The songs "This Thing" and the acoustic cover of "Metal Health" with Quiet Riot vocalist Kevin Dubrow both received extensive airplay on college and commercial radio in the United States. The song "Tastes Like Chicken" has been played on the Dr. Demento show, and the song "Buffalo" was featured in the closing credits of the A&E series Confessions of a Matchmaker.

In addition to tours, the band had a large following in their hometown of New York City, while the Village Voice listed the group as one of the top five bands performing in 1999's CMJ music conference.

The band broke up in 2001 with the departure of then bassist Mark Tomase and drummer Martin Trum. Additional songs credited to The Neanderthal Spongecake after 2001 are solo recordings by Soling.

=== When Pigs Fly (2002) ===
In 2002, Cevin served as executive producer of the album When Pigs Fly: Songs You Never Thought You'd Hear, which is a collection of popular songs recorded by artists unlikely to record them. After his earlier success convincing Kevin DuBrow of Quiet Riot to record a mellow version of the song "Metal Health" with him, he got the idea for the project and began recruiting musicians to participate.

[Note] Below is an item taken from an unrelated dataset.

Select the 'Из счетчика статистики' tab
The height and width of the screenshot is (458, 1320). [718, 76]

Some of the songs on the album include a version of "Unforgettable" by Ani DiFranco and Jackie Chan, which he co-produced with DiFranco, Blondie's "Call Me" by Alex Chilton and his band The Box Tops, and a cover of "Shock the Monkey" by Don Ho which Cevin also produced.

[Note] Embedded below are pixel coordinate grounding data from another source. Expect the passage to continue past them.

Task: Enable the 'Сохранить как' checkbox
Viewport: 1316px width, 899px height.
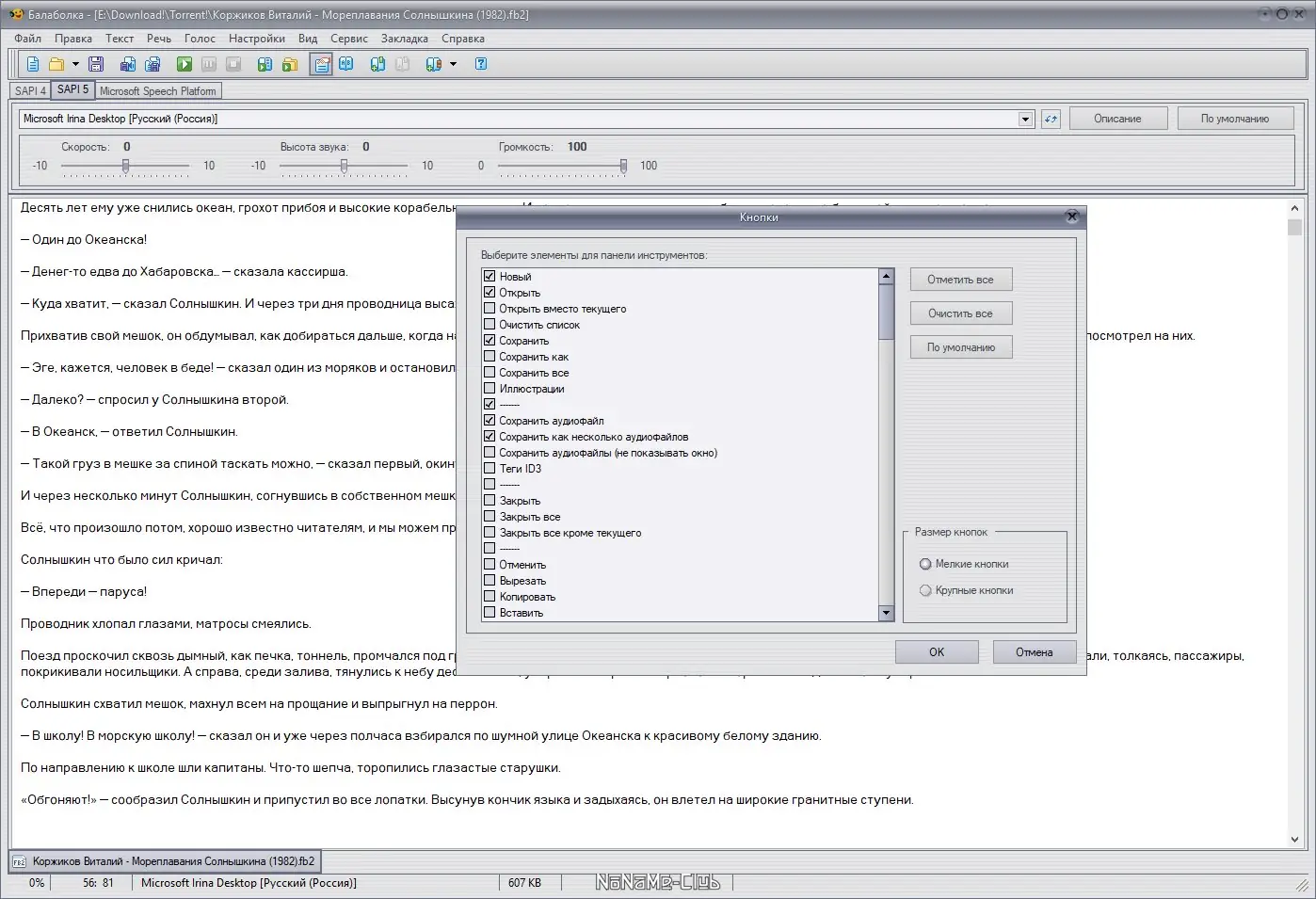Action: (x=489, y=357)
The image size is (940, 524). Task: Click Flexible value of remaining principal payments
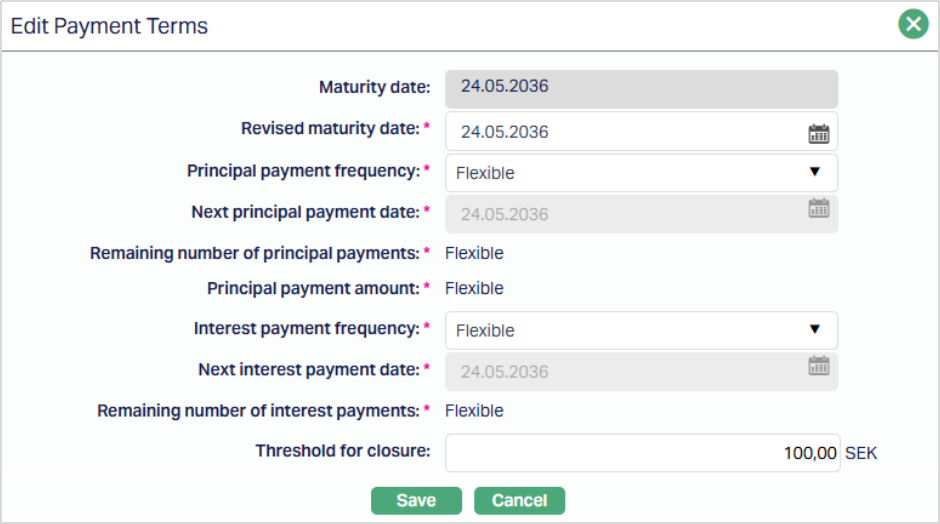coord(474,253)
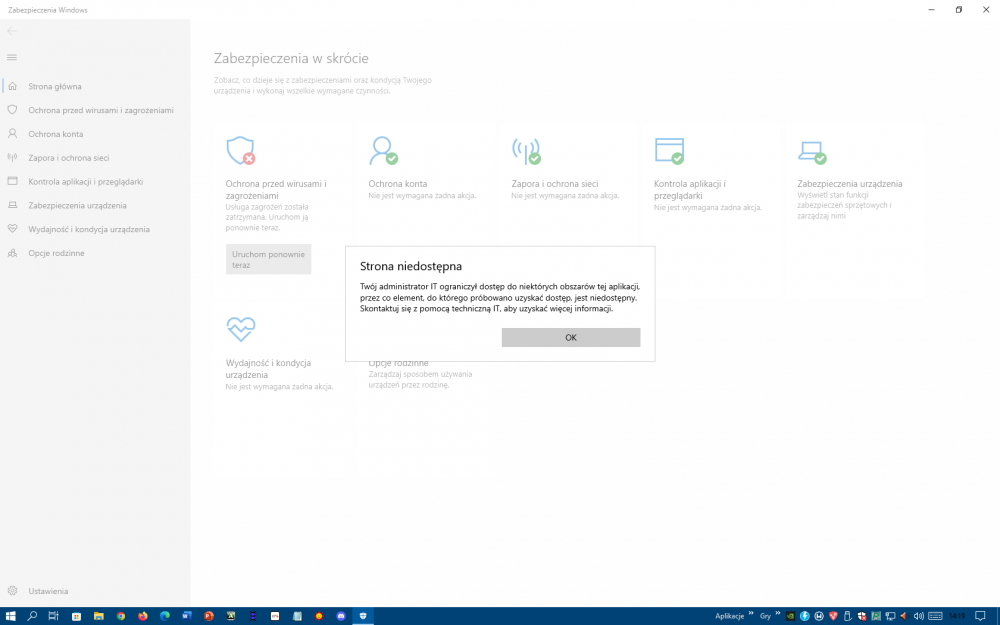
Task: Open Strona główna in the sidebar
Action: [x=55, y=87]
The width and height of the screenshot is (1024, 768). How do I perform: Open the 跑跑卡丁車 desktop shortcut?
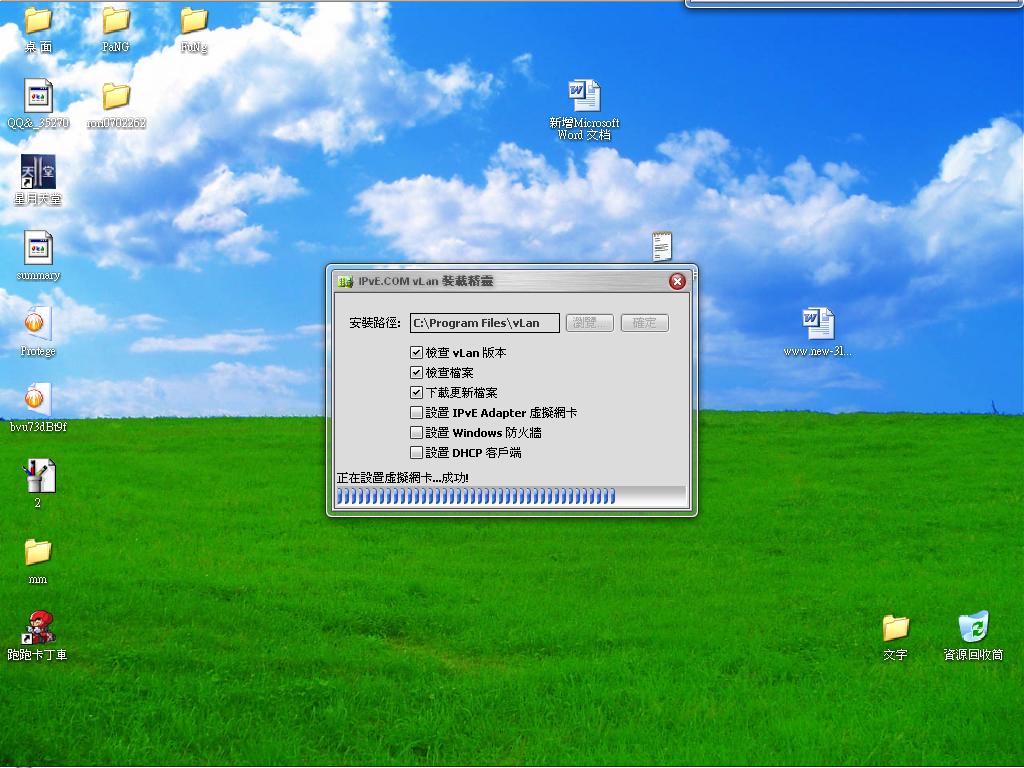tap(38, 628)
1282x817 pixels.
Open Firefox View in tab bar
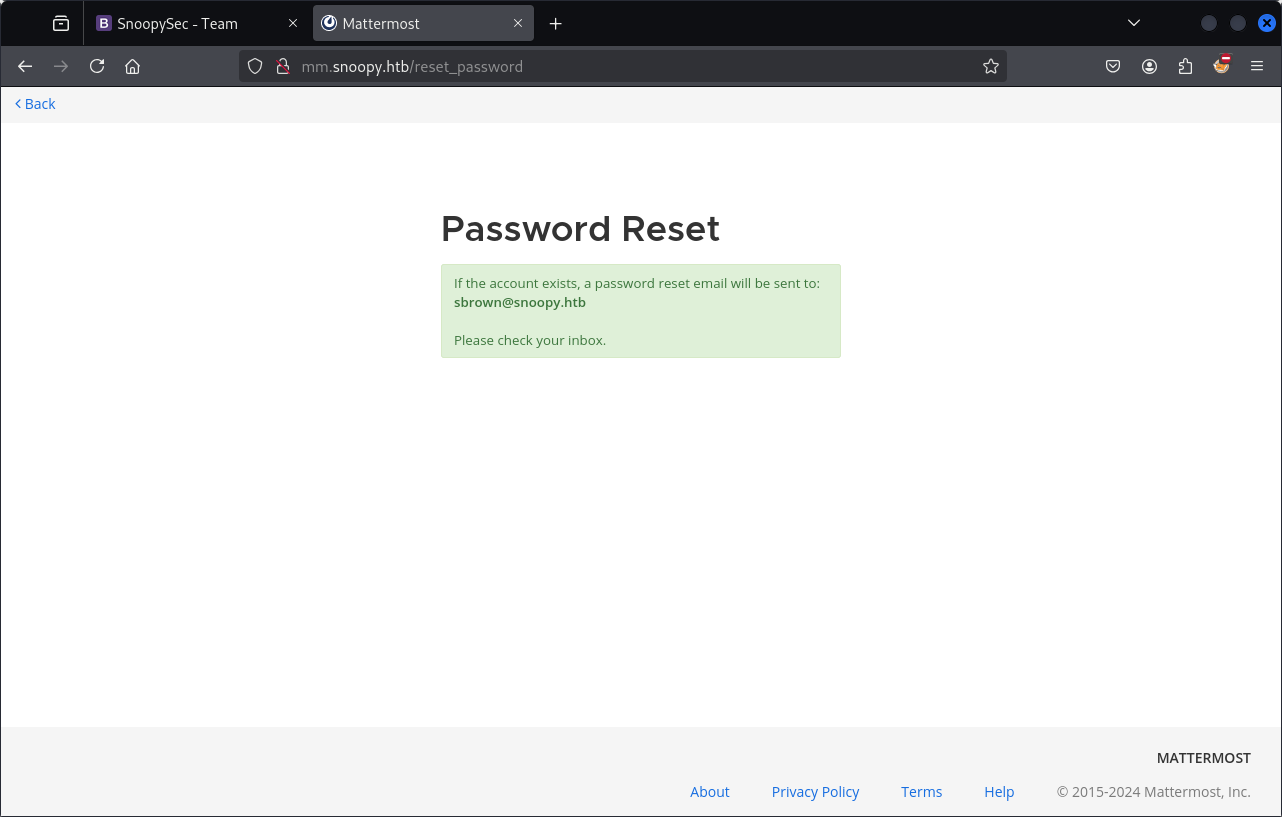(61, 23)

===The Love Kills Theory (2007–present)===
Cevin is lead singer and songwriter of the band The Love Kills Theory. Their album Happy Suicide, Jim! was released in January 2007. It charted on CMJ's top 200 and was played in rotation on over 70 commercial radio stations.

== Print media ==
His poetry earned him the title "Pharaoh of Fluff" at the 2009 Fluff Celebration in Somerville, Massachusetts. He has also written a series of ten illustrated books under the heading of The Rumpleville Chronicles. The first three titles, The Jolly Elf, The Disciples of Trotsky, and The Bomb that Followed Me Home were released in the winter of 2008 through Monk Media.